Merci pour votre lettre si sensée et argumentée. Merci sincèrement. je dois mettre au point quelques détails. D'abord je n'ai aucune condescendance à l'égard de la "province" et du rural. j'en
viens et j'y retourne le plus souvent possible parce que l'air parisien et ses pratiques relationnelles, surtout dans mon milieu professionnelle, sont depuis un bon moment aux antipodes de mes
aspirations humaines. Donc la campagne, d'une certaine manière je connais mais surtout je l'aime. vous savez ce que cela veut dire, je suppose. j'ai vécu, grandi et appris à être un homme dans
mon village de 350 habitants. j'ai même eu la prétention de me présenter aux municipales en 2008 croyant que je pouvais apporter humblement mon expertise. Manque de chance, les élus locaux qui
sont les premiers par endroits pour critiquer les grands élus, ont souvent les mêmes pratiques. petits arrangements entre amis, aucune notion de la démocratie, de leurs devoirs et encore moins de
leurs missions. Oui, ça trichait, même dans mon bled. comment un élu local peut-il que la vie de ses concitoyens n'est pas son problème et que s'ils n'ont pas les moyens de payer, peu importe,
mais la commune ne subviendra jamais à leurs besoins? comment peut-on supporter cela? je ne pouvais pas.  Oui, j'ai des idéaux de gauche, dans ce qu'elle me semble pouvoir avancer,
égalitaires et solidaires. oui, je sais, la réalité contredit ces élans. j'en fais les frais régulièrement, croyez-moi. Mes amis sont pour beaucoup paysans, ils disent encore agriculteurs, ils
râlent tout le temps et ils ont des raisons de le faire, mais ils ont abondé si lonttemps dans le sens de la productivité qu'ils n'ont plus les moyens (financiers entre autres) de changer
d'orientation. Alors dans le sentiment d'abandon dont vous témoignez, il est possible de retourner sur des valeurs qui se veulent nationales, réconciliatrices en apparence. Sauf que la société
d'avant n'existe plus, hélas parfois. L'évidence des relations n'est plus. la concurrence et la survie nous ont placé dans ces campagnes les uns contre lmes autres. depuis 30 ans un parti refait
surface en essayant de farire croire à ces personnes que si les choses n'iront jamais, la faute en revient aux élus. C'est oublier le fond de la démocratie et du choix électif populaire. Ils
disent encore que le mélange démagogique des popualtions a envahoi nos territoires au point de léser les ayant droits que nous sommes. Vous avez vu ça où. dans mon village et mon canton, le
dernier étranger entraperçu était anglais ou américain, c'était en 1945. les étrangers viendraient prendre notre travail. Chez moi, il n'y a plus d'emploi. Donc pas d'étranger, pas de travail.

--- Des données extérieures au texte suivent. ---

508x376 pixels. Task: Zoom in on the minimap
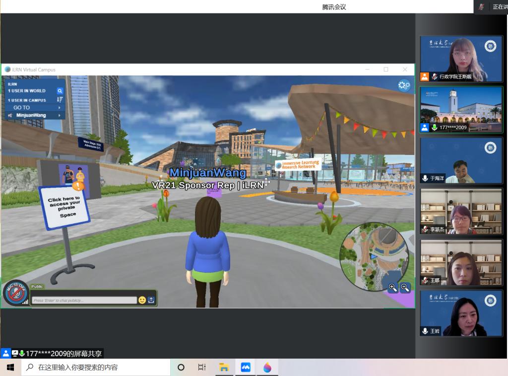coord(393,287)
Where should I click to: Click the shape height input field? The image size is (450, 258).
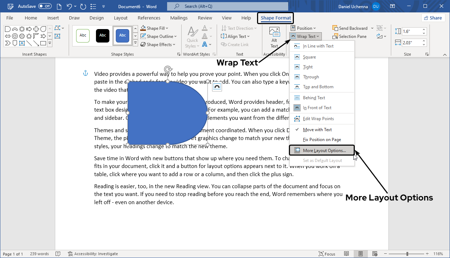(x=414, y=31)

Cherchez l'erreur. en revanche le vivre-ensemble, expression qui vous fait certainement sourire ou grincer des denbts, a disparu? celui qui faisait que l'on s'inquiétait de la santé du voisin, a
disparu. faute à qui d'après? sont-ce les politiques qui ont poussé au crime de l'égoïsme? non, nous sommes les premiers responsables de cela et on peut pas être à lafois responsables et se
déclarer victime. retrouver le sens de faire avec les autres, même les mains salies par le cambouis, c'est la seule voie de salut. le FN est bien loin de ce souci. Cordialement.